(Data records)
_ _ _ _ _

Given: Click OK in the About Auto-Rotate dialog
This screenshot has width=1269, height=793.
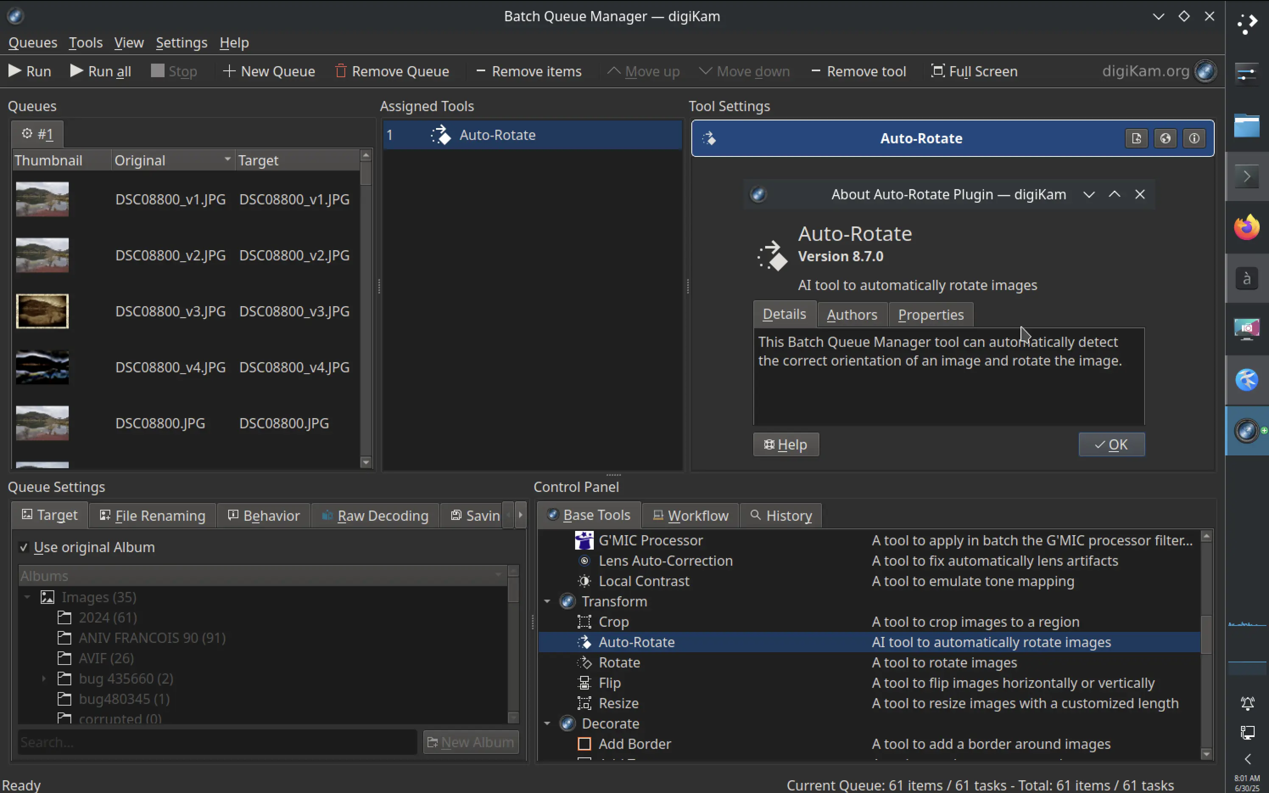Looking at the screenshot, I should pyautogui.click(x=1111, y=444).
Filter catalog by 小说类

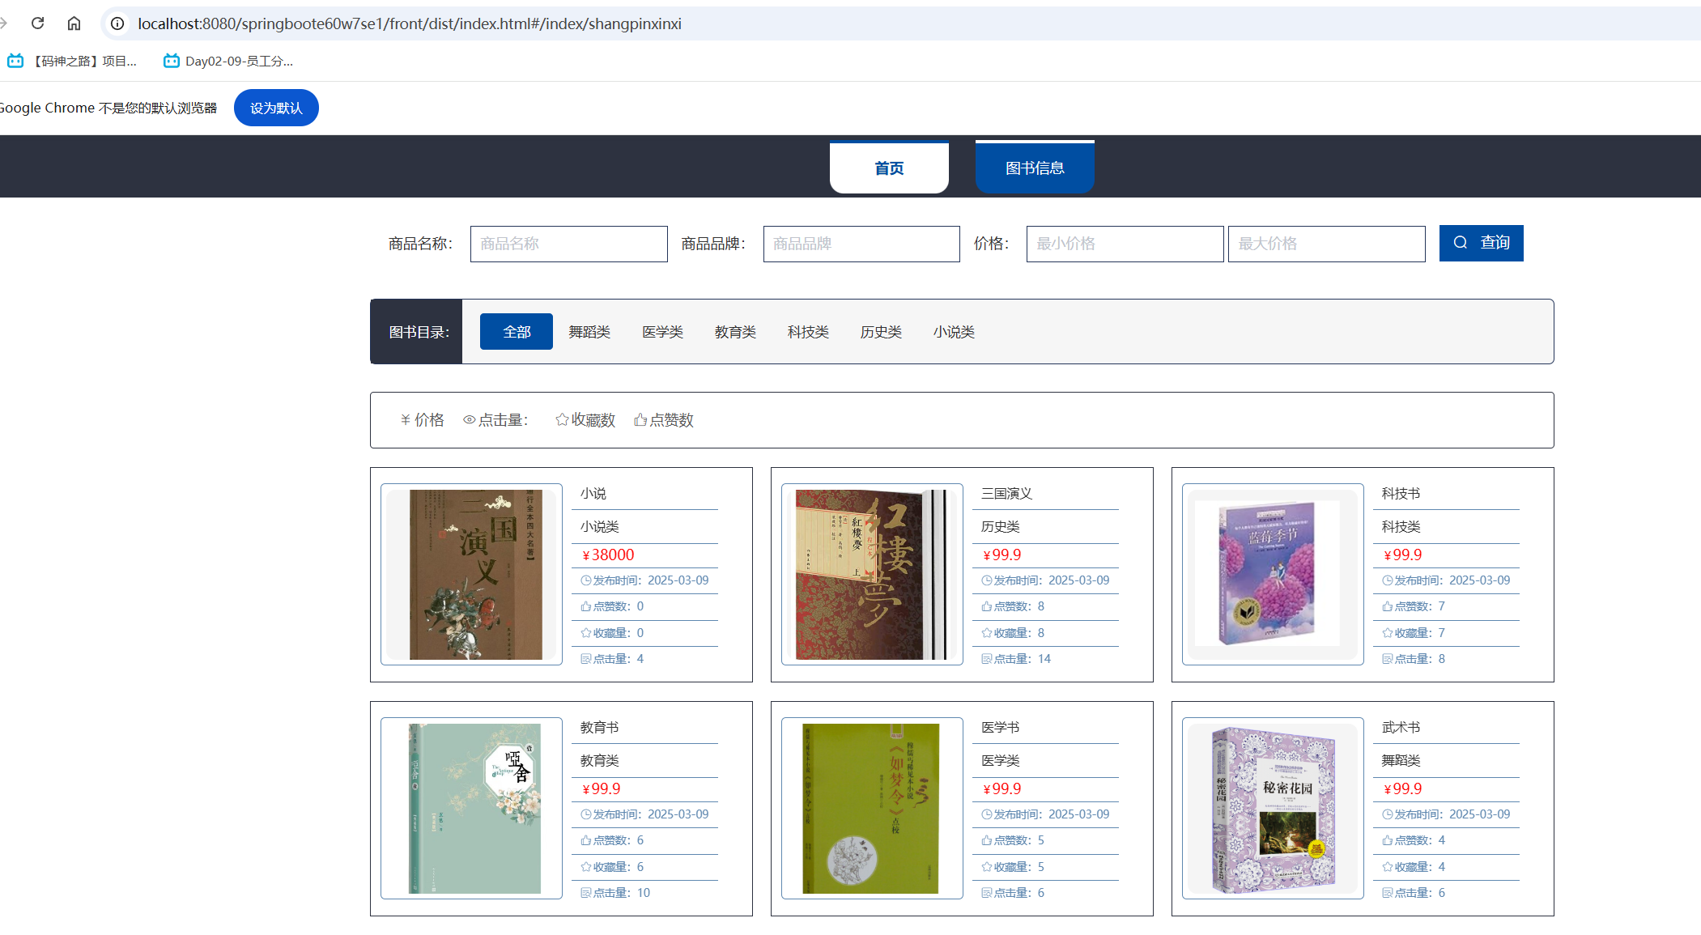(x=954, y=332)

_ _ _ _ _

__ACTION ITEM__: Pictures don't belong in the copy. Transcribe every record exactly as it appears.

__OUTPUT OF THE TASK__:
Given: Click OK in the About Auto-Rotate dialog
This screenshot has width=1269, height=793.
Looking at the screenshot, I should pyautogui.click(x=1111, y=444).
Filter catalog by 小说类

(x=954, y=332)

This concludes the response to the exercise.